• Problem statement
Within the entries below, the lines from the one with "Switch to the 业务对象管理 tab" through the one with "You are a computer-use agent. Screen dimensions: 1442x814" are to be set down exactly, both ends kept.

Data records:
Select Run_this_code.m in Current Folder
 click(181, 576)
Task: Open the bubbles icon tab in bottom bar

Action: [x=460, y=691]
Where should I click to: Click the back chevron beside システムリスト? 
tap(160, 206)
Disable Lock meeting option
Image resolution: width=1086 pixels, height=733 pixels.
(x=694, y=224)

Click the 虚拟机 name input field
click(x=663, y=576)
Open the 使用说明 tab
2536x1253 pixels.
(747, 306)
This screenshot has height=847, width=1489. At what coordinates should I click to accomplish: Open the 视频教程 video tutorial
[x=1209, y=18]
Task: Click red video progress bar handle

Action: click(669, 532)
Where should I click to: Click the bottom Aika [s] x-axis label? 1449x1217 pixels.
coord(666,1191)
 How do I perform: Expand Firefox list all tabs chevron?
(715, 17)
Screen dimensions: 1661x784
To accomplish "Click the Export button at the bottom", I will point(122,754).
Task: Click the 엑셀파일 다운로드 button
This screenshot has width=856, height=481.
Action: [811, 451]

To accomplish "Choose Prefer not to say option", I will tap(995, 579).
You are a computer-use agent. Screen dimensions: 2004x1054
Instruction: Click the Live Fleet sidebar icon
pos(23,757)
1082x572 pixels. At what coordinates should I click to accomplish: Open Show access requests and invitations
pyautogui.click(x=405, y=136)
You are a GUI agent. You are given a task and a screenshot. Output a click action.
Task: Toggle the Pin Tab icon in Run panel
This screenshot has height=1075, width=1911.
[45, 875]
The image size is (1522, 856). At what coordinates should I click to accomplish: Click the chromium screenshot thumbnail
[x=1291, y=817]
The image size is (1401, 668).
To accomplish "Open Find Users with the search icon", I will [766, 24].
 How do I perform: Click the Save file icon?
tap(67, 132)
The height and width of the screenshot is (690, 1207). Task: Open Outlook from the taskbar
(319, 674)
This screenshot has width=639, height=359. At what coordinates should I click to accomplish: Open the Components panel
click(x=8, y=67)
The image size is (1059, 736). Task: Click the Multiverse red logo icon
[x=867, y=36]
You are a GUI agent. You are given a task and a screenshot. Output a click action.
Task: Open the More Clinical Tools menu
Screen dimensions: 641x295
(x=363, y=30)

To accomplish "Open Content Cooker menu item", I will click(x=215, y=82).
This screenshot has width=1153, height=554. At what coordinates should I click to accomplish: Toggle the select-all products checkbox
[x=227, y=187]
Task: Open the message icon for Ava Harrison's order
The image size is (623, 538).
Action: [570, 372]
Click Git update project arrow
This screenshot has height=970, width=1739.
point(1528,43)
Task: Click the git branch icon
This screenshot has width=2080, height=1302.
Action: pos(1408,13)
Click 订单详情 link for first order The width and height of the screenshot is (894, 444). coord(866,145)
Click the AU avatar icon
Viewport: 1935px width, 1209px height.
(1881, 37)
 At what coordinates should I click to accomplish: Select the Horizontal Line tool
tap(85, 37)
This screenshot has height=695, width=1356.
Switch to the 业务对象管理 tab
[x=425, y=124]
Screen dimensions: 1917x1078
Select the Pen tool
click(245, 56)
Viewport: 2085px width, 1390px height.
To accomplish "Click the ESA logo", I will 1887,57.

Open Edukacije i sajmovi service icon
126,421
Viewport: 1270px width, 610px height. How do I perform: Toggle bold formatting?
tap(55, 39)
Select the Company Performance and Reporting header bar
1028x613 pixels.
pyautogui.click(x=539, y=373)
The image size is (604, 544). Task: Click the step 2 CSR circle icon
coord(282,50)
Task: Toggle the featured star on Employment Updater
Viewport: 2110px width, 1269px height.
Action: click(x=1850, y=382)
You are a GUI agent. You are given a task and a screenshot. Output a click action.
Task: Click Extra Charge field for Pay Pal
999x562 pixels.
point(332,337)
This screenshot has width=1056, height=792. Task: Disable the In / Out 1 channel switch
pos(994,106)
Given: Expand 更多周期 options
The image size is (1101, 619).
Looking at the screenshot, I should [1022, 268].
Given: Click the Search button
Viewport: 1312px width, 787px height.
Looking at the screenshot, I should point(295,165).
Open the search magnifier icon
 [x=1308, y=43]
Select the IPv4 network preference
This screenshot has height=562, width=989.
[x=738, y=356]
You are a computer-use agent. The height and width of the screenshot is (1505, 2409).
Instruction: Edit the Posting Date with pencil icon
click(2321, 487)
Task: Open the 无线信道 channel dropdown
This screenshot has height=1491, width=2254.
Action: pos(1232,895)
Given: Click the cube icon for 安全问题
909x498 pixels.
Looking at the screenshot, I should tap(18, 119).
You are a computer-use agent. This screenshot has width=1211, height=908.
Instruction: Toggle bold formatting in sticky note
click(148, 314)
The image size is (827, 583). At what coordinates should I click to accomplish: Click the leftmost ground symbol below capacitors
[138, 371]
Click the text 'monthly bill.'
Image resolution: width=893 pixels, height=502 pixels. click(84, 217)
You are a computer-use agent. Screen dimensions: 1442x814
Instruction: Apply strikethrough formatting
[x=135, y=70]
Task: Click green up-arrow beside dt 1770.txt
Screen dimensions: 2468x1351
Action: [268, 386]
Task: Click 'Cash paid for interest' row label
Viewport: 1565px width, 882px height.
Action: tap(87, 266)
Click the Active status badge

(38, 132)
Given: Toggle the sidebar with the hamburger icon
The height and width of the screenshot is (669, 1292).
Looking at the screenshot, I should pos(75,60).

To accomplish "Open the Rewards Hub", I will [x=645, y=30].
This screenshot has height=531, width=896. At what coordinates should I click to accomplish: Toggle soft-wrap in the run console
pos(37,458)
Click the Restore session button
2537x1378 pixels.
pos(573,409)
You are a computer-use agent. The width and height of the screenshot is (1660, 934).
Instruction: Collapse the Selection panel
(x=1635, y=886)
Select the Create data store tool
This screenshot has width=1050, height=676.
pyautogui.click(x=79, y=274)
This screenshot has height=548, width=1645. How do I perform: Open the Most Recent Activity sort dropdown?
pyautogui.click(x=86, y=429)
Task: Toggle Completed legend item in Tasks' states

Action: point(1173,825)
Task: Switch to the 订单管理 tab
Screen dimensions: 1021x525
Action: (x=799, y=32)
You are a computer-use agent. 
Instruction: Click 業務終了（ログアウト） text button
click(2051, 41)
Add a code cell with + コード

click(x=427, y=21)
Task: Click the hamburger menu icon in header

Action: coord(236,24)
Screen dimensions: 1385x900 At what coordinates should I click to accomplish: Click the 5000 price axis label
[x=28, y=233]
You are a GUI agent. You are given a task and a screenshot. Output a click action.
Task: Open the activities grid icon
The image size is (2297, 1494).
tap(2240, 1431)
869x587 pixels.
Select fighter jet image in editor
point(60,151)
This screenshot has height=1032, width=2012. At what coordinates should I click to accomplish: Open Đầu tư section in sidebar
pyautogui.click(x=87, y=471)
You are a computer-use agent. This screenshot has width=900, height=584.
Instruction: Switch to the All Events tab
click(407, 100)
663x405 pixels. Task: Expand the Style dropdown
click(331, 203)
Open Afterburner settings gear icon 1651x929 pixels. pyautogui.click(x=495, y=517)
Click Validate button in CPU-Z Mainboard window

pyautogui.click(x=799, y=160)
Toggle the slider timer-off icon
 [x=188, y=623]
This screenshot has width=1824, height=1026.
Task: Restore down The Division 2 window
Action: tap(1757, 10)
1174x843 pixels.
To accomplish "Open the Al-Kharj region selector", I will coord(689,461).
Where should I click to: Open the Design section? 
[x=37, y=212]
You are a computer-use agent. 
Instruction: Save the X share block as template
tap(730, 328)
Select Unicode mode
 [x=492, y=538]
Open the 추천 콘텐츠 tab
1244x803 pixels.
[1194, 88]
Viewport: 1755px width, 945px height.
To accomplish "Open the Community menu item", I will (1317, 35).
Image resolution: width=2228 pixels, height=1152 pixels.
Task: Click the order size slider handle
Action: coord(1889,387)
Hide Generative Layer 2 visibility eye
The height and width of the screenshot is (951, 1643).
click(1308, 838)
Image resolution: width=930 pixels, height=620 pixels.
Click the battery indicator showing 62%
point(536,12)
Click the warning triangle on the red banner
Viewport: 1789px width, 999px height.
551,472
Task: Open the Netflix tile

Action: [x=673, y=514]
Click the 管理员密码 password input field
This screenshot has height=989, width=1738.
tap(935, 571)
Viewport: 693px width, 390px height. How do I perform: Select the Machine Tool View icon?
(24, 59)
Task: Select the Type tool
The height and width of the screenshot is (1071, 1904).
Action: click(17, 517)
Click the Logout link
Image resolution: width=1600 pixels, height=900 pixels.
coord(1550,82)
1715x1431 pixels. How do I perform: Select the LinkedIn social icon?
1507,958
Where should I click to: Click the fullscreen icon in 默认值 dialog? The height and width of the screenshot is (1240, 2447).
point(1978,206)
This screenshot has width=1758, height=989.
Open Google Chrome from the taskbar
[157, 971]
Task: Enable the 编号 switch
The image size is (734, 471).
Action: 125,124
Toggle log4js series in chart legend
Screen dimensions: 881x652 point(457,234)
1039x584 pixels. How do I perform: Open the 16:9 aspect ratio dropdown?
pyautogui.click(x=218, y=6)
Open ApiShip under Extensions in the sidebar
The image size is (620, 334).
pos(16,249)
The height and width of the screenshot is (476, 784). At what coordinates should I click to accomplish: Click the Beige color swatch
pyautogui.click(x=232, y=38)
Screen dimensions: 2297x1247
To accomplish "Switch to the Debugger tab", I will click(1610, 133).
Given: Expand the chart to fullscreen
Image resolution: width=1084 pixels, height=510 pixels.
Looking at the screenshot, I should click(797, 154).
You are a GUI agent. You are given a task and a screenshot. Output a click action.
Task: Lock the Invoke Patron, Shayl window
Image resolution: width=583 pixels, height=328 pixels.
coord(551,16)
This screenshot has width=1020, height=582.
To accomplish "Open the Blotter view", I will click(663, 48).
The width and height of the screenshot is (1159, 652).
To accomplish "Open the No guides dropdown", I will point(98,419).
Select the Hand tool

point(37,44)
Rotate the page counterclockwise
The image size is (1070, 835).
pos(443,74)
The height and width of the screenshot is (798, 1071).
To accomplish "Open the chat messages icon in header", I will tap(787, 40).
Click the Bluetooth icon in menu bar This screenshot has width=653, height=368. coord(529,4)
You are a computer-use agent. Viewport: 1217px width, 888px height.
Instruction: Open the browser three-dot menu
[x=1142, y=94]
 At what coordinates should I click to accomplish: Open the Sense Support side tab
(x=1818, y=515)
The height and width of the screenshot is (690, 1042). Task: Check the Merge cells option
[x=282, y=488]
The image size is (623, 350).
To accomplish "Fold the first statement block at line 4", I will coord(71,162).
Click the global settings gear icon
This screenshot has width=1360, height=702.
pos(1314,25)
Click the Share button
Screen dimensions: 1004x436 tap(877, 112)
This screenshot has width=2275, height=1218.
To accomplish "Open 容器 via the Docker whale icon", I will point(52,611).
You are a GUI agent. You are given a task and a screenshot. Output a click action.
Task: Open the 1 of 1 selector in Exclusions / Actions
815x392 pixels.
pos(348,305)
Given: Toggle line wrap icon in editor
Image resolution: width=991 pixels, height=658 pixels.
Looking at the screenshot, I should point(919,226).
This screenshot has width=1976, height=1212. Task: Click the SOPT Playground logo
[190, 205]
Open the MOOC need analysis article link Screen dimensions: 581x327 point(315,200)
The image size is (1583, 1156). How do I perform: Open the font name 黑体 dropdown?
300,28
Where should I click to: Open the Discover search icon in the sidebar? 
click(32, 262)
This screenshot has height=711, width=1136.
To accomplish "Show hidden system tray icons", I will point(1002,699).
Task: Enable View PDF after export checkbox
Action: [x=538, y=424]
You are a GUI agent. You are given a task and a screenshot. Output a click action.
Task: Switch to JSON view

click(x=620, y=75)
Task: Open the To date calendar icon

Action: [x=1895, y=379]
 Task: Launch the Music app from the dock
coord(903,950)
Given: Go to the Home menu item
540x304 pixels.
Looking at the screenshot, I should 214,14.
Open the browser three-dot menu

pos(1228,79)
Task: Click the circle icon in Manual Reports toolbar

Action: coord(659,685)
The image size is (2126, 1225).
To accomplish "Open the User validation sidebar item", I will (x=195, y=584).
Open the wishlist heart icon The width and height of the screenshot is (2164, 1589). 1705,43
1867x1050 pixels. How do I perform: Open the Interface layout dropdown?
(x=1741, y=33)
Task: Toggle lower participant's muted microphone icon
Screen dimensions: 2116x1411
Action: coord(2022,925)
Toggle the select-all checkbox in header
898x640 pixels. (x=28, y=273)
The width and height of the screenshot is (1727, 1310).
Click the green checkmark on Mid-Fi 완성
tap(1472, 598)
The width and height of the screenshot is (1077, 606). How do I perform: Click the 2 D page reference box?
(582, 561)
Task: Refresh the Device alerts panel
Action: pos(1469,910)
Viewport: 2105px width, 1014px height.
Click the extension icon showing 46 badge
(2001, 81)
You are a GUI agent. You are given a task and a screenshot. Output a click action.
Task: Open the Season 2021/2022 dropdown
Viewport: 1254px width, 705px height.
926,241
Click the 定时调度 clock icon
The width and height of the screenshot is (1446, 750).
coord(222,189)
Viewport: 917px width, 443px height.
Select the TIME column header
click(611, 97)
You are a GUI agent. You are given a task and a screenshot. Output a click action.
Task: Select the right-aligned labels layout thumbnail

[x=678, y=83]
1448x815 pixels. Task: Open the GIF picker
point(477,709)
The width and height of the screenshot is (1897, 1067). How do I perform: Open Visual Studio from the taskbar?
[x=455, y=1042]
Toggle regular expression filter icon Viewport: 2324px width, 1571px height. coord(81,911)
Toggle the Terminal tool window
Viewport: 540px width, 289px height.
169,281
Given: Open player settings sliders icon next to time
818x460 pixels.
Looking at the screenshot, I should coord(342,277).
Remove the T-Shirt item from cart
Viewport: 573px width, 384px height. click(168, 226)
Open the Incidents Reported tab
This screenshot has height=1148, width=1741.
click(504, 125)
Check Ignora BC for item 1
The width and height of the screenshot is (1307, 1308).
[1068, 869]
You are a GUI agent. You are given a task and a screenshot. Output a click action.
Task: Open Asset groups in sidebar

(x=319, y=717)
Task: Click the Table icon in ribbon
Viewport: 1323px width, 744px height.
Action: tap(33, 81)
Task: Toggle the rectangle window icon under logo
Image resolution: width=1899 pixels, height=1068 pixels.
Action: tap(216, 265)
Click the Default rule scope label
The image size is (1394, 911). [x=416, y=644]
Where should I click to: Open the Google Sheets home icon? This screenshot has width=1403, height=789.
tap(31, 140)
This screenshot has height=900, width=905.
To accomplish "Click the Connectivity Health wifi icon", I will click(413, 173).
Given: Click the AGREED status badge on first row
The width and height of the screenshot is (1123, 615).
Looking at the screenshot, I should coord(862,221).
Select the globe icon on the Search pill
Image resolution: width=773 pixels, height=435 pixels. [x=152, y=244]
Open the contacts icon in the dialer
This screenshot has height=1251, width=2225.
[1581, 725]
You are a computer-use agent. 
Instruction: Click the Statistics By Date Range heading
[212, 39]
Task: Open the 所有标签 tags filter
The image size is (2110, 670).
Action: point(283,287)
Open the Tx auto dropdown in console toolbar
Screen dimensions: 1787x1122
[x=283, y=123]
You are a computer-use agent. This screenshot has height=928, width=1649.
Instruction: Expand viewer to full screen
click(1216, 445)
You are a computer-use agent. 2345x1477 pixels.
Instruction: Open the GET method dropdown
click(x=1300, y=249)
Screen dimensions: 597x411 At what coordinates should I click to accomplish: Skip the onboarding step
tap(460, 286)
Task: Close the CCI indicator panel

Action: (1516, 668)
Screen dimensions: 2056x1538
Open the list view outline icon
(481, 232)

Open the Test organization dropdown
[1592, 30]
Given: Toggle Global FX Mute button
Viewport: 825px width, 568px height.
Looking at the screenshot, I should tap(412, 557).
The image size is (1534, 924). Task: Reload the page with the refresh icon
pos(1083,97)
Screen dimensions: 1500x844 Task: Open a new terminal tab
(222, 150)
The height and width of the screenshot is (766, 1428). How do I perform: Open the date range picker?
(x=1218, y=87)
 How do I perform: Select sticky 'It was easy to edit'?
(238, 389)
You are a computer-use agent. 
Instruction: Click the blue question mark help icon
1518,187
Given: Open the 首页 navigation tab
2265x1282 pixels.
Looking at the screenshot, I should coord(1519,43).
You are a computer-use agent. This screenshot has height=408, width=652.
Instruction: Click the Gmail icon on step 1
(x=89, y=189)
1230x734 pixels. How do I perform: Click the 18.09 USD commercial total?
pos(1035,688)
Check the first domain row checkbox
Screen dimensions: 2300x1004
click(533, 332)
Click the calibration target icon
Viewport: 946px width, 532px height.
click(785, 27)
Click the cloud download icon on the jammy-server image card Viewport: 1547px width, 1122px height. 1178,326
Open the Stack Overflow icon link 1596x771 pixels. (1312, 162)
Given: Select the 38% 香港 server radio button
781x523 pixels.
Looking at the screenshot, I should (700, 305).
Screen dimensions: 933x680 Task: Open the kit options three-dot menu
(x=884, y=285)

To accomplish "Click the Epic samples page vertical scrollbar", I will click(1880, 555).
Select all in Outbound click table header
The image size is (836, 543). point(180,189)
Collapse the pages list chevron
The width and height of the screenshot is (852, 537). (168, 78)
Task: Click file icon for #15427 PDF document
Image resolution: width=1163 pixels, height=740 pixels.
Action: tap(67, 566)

• Solution to this problem
Switch to the 业务对象管理 tab
[x=425, y=124]
Screen dimensions: 1917x1078
Select the Pen tool
click(245, 56)
Viewport: 2085px width, 1390px height.
To accomplish "Click the ESA logo", I will 1887,57.

Open Edukacije i sajmovi service icon
126,421
Viewport: 1270px width, 610px height. How do I perform: Toggle bold formatting?
tap(55, 39)
Select the Company Performance and Reporting header bar
1028x613 pixels.
pyautogui.click(x=539, y=373)
The image size is (604, 544). Task: Click the step 2 CSR circle icon
coord(282,50)
Task: Toggle the featured star on Employment Updater
Viewport: 2110px width, 1269px height.
Action: click(x=1850, y=382)
You are a GUI agent. You are given a task and a screenshot. Output a click action.
Task: Click Extra Charge field for Pay Pal
999x562 pixels.
point(332,337)
This screenshot has width=1056, height=792. Task: Disable the In / Out 1 channel switch
pos(994,106)
Given: Expand 更多周期 options
The image size is (1101, 619).
Looking at the screenshot, I should [1022, 268].
Given: Click the Search button
Viewport: 1312px width, 787px height.
Looking at the screenshot, I should point(295,165).
Open the search magnifier icon
 [x=1308, y=43]
Select the IPv4 network preference
This screenshot has height=562, width=989.
[x=738, y=356]
You are a computer-use agent. The height and width of the screenshot is (1505, 2409).
Instruction: Edit the Posting Date with pencil icon
click(2321, 487)
Task: Open the 无线信道 channel dropdown
This screenshot has height=1491, width=2254.
Action: pos(1232,895)
Given: Click the cube icon for 安全问题
909x498 pixels.
Looking at the screenshot, I should tap(18, 119).
You are a computer-use agent. This screenshot has width=1211, height=908.
Instruction: Toggle bold formatting in sticky note
click(148, 314)
The image size is (827, 583). At what coordinates should I click to accomplish: Click the leftmost ground symbol below capacitors
[138, 371]
Click the text 'monthly bill.'
Image resolution: width=893 pixels, height=502 pixels. click(84, 217)
You are a computer-use agent. Screen dimensions: 1442x814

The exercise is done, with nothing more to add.